I walked back down to the Boatyard where the bird was roosting with 2 ringed plover and 2 turnstone. It was partly hidden amongst the rocks and only occassionally did it show its head from under its wing but eventually it woke up and ran around before totally disappearing amongst the rocks as the light faded and the rain began to fall.
It was very stint like, appearing quite grey but more rufous when the sun shone through the clouds, and it lacked the white v marks on its back of a little stint. But was it a semipalmated sandpiper? With the poor light, distance and my basic telescope I couldn't make out much plumage detail but I listened intently to the nearby birders with big telescopes as they argued it was a semipalmated and not a western sandpiper. I bowed to their superior knowledge and optics but there was no mention of its webbed feet, something I could not see with my basic telescope, but photos eventually emerged of unwebbed feet indicating it was indeed a little stint and not a semipalmated sandpiper. Never mind, I have seen semipalmated sandpiper at Minsmere in Suffolk in 1986 but I have never seen a little stint in Plymouth! It just goes to show that there is nowt as strange as birding (and nowt as strange as birders!).

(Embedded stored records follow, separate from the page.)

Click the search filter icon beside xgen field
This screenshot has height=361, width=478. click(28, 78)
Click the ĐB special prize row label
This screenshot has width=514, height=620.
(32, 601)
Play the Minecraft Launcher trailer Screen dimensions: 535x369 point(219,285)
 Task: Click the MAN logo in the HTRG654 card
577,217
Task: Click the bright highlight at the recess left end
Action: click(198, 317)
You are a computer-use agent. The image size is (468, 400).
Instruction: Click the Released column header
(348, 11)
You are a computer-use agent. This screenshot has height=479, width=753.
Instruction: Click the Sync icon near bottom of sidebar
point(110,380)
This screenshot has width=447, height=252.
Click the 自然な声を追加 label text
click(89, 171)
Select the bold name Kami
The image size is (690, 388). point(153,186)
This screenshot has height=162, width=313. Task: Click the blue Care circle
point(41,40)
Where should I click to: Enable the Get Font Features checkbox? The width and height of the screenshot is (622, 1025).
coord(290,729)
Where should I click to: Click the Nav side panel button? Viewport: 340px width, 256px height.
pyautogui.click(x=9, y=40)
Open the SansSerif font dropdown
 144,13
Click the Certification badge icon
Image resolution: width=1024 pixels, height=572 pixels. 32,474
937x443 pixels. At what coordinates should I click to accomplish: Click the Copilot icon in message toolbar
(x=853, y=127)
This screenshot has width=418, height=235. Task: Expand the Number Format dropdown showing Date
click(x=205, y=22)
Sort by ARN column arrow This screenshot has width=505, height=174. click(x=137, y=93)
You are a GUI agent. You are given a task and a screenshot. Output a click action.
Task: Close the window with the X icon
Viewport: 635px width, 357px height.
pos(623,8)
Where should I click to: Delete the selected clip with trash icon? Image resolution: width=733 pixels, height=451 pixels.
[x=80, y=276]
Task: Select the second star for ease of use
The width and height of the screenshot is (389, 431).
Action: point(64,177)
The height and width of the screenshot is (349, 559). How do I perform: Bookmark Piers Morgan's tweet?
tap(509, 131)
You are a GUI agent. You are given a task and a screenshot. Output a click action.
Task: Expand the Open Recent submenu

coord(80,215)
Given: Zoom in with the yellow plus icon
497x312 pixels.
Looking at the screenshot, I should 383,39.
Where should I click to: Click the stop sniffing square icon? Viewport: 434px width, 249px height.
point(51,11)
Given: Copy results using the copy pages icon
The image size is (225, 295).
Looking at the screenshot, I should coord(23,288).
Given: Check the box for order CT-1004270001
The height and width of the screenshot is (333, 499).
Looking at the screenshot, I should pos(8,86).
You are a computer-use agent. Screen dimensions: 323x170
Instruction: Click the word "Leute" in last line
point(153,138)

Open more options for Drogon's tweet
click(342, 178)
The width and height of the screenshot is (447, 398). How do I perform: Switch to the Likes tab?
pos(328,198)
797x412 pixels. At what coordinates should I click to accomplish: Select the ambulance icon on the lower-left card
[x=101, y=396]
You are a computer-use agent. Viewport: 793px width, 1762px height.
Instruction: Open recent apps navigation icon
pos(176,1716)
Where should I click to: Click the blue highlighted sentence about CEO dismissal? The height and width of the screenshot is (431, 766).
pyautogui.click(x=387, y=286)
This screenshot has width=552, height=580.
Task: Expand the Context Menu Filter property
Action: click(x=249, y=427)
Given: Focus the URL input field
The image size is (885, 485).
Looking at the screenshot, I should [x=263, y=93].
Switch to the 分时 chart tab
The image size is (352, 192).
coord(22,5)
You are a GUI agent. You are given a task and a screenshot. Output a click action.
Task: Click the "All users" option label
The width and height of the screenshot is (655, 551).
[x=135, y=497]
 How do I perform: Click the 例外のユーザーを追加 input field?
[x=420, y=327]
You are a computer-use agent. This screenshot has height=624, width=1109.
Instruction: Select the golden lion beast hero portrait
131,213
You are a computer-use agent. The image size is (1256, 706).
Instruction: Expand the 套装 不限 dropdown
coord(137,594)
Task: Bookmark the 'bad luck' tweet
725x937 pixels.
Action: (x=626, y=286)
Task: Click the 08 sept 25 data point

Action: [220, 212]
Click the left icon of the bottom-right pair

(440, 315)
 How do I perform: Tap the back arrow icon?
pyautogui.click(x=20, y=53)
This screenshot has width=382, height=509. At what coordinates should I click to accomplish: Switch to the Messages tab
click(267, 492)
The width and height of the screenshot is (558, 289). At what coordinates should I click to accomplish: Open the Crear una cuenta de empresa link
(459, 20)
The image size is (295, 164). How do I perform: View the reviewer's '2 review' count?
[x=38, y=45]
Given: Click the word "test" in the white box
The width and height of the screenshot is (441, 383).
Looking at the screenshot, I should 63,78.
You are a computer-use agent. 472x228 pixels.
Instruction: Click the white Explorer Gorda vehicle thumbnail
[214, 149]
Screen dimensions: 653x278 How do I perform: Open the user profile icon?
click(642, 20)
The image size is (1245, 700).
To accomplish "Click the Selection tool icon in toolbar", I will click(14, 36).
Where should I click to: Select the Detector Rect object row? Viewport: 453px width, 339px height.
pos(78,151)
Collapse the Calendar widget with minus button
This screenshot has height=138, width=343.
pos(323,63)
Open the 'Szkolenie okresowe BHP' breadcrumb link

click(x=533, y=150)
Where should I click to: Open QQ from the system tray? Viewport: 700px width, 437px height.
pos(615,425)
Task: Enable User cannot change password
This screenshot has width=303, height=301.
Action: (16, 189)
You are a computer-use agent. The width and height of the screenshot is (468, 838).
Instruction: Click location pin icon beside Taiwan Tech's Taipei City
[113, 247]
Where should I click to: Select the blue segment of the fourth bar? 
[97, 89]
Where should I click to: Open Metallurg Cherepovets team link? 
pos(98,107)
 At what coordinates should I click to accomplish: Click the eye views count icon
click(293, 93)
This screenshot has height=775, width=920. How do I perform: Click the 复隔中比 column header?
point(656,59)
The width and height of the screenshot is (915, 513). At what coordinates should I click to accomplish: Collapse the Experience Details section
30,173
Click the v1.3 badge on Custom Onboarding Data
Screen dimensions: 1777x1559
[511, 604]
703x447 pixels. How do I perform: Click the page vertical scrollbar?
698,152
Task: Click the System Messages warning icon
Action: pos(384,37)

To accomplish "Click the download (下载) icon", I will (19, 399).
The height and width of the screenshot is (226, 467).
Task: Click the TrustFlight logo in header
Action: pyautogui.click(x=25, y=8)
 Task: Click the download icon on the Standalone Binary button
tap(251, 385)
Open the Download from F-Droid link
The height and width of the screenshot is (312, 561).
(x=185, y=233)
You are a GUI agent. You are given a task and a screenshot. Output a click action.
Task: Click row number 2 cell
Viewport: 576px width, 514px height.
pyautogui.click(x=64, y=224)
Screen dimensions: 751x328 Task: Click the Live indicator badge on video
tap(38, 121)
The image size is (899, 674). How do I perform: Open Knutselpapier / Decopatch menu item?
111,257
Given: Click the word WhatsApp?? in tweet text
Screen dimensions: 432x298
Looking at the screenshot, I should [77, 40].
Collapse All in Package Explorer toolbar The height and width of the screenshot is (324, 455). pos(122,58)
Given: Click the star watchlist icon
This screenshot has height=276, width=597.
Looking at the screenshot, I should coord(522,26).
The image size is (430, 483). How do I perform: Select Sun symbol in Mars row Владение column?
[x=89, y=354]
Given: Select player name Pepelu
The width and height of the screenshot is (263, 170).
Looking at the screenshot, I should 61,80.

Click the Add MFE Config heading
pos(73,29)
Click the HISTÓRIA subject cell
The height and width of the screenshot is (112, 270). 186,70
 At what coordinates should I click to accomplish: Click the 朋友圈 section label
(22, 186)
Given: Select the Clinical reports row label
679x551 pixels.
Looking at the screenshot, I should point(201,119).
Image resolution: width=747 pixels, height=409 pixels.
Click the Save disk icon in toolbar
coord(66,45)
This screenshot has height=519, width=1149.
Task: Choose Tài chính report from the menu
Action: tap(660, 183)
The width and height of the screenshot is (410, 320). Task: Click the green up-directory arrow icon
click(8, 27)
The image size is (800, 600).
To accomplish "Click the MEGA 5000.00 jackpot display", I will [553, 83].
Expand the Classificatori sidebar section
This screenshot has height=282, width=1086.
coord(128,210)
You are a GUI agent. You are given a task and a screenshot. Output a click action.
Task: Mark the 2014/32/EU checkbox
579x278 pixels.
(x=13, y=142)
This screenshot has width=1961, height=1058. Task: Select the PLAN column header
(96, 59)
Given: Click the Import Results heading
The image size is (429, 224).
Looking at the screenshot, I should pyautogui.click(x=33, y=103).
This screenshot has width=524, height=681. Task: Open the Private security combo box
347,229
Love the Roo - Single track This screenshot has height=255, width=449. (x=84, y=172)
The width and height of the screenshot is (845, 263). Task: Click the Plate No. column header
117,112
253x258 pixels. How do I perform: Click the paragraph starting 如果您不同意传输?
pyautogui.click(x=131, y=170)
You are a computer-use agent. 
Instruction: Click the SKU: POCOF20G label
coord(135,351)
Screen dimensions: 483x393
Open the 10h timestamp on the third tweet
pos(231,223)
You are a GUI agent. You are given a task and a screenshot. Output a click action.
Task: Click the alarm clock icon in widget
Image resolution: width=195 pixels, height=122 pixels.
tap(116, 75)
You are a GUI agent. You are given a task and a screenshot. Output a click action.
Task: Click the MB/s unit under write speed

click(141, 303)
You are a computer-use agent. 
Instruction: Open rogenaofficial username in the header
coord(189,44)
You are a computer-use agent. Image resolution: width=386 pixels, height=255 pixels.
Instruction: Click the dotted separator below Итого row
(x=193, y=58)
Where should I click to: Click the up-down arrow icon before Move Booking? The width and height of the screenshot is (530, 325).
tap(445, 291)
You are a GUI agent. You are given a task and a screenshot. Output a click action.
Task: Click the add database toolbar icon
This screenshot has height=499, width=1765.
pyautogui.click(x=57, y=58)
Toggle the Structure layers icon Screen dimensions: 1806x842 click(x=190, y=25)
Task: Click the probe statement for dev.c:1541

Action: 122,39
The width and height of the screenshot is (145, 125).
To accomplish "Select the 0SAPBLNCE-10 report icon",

The Controversial Little Stint, River Plym - photo courtesy of Devon Birds Website
After all the excitement it was off to Bude for the day with the Outlaws on the 22nd to help put the caravan away for the winter. It was cool and cloudy and breezey but we cracked on and got the jobs done, giving me time for a quick look at nearby Maer Lake. There were 10 lapwings and 2 black tailed godwits around the Lake with curlew, teal, wigeon, mallard, moorhen, a Canada goose and a little egret. The birds were a little twitchy, especially the lapwing and curlew and eventually I saw the cause, a very smart juvenile/female merlin which flew over with a small bird in its talons before it swooped in to a hedgerow and out of sight to eat its catch. The only other bird of note was a hovering kestrel and the toilet blocks at the caravan site held 2 plume moths and a dead lunar underwing.
Dead Lunar Underwing, Bude
And I have got my repaired camera back, luckily it only cost £20 but I must start being more careful with my photographic equipment.